The acoustic bass guitar (sometimes shortened to acoustic bass or initialized ABG) is a bass instrument with a hollow wooden body similar to, though usually larger than a steel-string acoustic guitar.
There are also semi-acoustic models, fitted with pickups, for use with an amplifier. The soundbox of these instruments is not large enough to amplify the sound. Instead, it produces a distinctive tone when amplified, similarly to semi-acoustic electric guitars. Thin-body semi-acoustic basses such as the violin-shaped Höfner made famous by the early Beatles and several Fender models are not normally regarded as acoustic basses at all, but rather as hollow-bodied bass guitars.
There are also semi-acoustic basses such as Godin Guitars’ “A-Series” that, once amplified, sound much closer between acoustic bass guitars and upright basses (double bass), and have been used in professional circles to “simulate” one when it would be impractical for transportation and other reasons to use a full-sized upright bass.
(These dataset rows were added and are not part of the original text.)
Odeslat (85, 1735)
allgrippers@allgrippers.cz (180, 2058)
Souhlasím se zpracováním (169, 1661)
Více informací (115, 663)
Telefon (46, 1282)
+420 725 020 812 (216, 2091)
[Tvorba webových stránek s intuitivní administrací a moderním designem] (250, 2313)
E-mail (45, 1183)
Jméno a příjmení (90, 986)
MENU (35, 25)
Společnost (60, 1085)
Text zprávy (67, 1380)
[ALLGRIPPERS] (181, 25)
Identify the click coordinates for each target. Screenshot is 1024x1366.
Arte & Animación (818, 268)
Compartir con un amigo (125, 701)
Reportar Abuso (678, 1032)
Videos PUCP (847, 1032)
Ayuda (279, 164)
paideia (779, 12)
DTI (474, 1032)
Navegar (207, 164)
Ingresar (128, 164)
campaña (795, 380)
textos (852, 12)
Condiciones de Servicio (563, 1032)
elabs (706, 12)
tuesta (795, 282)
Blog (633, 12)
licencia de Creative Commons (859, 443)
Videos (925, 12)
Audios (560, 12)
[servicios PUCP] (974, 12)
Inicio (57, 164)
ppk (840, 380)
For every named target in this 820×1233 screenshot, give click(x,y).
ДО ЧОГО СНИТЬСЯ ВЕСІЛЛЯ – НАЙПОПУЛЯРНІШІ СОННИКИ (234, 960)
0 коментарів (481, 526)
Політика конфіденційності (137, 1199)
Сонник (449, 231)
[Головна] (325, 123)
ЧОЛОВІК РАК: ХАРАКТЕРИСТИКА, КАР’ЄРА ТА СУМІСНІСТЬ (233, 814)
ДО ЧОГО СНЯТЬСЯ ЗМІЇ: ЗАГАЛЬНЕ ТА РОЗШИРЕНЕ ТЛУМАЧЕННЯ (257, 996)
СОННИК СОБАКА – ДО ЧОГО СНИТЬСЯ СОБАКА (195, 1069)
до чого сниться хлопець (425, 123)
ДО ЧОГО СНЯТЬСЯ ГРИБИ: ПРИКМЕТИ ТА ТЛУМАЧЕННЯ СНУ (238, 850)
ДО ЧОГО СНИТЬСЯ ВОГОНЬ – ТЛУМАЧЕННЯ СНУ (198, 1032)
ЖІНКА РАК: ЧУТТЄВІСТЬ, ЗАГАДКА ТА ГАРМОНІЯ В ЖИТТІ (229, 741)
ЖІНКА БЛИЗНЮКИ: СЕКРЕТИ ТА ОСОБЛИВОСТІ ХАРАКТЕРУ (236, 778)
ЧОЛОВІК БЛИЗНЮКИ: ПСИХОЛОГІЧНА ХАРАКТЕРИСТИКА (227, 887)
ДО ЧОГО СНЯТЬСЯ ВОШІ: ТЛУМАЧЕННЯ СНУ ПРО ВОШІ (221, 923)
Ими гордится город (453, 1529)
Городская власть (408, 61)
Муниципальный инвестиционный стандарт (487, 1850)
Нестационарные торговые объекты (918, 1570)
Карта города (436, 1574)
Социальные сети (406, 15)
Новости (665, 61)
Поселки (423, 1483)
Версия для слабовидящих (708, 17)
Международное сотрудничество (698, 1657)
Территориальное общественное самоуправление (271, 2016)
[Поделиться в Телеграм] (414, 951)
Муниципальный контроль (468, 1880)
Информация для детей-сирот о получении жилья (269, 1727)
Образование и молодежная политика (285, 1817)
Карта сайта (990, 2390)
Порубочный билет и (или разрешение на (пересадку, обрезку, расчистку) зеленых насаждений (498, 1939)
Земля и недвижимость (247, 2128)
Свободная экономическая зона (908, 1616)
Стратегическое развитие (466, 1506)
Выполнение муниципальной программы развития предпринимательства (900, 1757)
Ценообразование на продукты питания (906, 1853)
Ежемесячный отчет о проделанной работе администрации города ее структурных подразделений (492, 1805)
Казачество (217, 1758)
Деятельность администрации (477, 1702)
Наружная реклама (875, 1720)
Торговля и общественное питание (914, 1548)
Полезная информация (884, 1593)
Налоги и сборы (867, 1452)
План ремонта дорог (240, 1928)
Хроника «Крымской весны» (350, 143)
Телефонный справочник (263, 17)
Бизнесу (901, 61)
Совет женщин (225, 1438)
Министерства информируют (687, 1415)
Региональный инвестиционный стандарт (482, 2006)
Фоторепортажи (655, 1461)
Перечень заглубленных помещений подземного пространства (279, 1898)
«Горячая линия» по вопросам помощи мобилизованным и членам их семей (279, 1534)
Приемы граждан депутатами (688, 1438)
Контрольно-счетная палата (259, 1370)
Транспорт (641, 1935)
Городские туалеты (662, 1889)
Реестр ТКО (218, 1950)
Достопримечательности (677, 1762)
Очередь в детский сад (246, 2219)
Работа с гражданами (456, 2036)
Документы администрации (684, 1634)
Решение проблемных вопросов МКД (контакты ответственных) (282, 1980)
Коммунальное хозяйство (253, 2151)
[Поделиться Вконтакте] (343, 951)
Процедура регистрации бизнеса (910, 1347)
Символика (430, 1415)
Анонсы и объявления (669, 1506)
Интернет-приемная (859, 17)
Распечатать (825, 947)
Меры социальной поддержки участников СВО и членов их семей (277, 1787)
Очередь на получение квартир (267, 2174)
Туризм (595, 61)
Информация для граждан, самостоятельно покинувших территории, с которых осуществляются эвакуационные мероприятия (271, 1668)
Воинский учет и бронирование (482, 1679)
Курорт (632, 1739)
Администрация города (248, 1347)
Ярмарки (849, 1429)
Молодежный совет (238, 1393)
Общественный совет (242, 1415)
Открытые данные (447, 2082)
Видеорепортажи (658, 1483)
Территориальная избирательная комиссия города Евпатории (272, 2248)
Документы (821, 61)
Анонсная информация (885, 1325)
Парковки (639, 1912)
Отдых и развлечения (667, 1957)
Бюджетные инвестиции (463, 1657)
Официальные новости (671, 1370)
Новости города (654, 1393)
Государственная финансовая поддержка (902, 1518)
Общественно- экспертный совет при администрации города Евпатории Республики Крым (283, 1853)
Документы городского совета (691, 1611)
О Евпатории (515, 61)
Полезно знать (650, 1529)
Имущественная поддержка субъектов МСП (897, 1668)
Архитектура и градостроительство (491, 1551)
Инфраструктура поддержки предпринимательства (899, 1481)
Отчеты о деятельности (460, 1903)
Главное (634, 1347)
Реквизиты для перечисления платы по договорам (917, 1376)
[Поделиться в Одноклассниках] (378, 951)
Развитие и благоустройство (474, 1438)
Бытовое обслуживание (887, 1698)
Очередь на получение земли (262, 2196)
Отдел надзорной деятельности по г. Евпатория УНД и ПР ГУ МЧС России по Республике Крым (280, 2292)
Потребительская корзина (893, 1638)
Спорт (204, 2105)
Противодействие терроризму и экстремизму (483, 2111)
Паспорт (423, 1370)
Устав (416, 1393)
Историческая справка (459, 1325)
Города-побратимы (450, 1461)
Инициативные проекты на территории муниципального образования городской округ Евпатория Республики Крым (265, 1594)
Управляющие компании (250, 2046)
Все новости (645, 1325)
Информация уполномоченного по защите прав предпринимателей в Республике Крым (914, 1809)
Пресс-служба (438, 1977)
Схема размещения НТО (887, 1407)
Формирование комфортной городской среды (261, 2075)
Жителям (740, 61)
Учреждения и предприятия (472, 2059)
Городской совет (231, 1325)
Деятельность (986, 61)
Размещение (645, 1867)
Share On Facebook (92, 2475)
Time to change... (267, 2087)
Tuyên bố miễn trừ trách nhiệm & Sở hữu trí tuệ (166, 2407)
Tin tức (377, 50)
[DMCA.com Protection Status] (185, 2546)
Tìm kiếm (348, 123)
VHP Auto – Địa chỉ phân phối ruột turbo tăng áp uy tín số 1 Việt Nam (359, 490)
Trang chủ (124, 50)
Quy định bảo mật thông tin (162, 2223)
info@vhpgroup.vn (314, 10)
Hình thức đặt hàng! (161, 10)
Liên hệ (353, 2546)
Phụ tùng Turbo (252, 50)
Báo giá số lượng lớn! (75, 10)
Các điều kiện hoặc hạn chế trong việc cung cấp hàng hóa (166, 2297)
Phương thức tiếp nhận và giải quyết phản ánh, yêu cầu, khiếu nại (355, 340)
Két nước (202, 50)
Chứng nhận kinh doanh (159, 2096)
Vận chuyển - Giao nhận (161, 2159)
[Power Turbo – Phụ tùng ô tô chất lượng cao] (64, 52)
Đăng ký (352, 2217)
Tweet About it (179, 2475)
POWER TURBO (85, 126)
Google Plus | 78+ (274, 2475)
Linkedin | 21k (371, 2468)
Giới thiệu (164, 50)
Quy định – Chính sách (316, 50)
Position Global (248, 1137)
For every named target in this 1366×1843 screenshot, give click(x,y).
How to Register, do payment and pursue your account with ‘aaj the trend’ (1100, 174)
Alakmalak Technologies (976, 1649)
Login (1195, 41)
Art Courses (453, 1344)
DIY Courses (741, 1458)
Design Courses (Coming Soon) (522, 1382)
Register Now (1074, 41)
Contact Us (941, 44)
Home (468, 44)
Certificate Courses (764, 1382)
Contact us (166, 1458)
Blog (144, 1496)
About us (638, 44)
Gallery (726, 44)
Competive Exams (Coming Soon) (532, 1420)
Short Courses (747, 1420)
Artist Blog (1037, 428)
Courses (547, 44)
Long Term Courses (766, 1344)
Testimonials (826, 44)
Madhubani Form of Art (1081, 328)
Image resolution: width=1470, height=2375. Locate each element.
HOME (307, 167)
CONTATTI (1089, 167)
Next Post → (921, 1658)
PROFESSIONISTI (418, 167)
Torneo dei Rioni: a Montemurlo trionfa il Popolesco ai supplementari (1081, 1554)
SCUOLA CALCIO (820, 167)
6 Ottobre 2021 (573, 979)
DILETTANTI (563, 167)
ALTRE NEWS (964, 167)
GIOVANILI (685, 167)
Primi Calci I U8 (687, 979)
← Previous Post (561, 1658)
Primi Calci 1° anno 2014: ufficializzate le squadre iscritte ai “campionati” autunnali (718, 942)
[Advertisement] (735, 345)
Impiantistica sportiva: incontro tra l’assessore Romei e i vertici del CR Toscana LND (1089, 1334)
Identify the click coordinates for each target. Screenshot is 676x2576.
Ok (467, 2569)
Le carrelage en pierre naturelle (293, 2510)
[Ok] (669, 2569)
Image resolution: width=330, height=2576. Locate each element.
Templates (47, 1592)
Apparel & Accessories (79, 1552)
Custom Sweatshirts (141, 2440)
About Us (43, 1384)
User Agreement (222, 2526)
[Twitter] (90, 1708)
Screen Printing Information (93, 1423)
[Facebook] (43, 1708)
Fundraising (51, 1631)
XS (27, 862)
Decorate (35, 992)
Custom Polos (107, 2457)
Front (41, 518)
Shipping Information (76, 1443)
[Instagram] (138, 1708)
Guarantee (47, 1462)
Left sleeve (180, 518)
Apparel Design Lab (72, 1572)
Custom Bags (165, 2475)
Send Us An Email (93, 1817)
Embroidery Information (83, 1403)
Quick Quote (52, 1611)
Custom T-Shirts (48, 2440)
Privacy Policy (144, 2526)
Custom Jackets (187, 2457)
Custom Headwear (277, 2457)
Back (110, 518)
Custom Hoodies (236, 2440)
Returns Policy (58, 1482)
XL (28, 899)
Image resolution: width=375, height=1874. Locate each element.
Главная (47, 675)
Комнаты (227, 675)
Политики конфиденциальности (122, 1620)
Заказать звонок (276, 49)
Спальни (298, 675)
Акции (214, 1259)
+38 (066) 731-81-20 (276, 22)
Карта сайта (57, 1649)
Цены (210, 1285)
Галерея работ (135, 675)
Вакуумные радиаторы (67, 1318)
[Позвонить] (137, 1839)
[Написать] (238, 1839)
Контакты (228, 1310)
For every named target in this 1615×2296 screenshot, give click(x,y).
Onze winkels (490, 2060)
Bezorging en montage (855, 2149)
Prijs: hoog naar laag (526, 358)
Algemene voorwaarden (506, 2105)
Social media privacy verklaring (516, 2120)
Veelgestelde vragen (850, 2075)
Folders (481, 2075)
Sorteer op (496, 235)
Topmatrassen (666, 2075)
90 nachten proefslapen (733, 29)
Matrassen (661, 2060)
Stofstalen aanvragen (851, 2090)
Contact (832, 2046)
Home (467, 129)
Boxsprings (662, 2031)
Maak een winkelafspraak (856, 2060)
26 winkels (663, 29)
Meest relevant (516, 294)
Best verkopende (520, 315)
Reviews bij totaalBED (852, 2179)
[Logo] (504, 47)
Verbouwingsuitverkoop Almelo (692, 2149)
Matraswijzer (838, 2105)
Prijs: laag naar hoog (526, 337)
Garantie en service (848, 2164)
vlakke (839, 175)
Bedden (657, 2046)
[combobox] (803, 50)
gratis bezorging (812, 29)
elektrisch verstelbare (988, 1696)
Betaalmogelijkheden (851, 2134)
As with semi-acoustic electric guitars, the line between acoustic instruments fitted with pickups and electric instruments with tone-enhancing bodies is sometimes hard to draw, especially when some instruments can also be equipped with a variety of pickups such as piezo pickups, the “standard” of acoustic-electric instruments as well as synth pickups that can replay “virtual” upright bass sounds and bring a semi-acoustic bass much closer to a double bass sonically.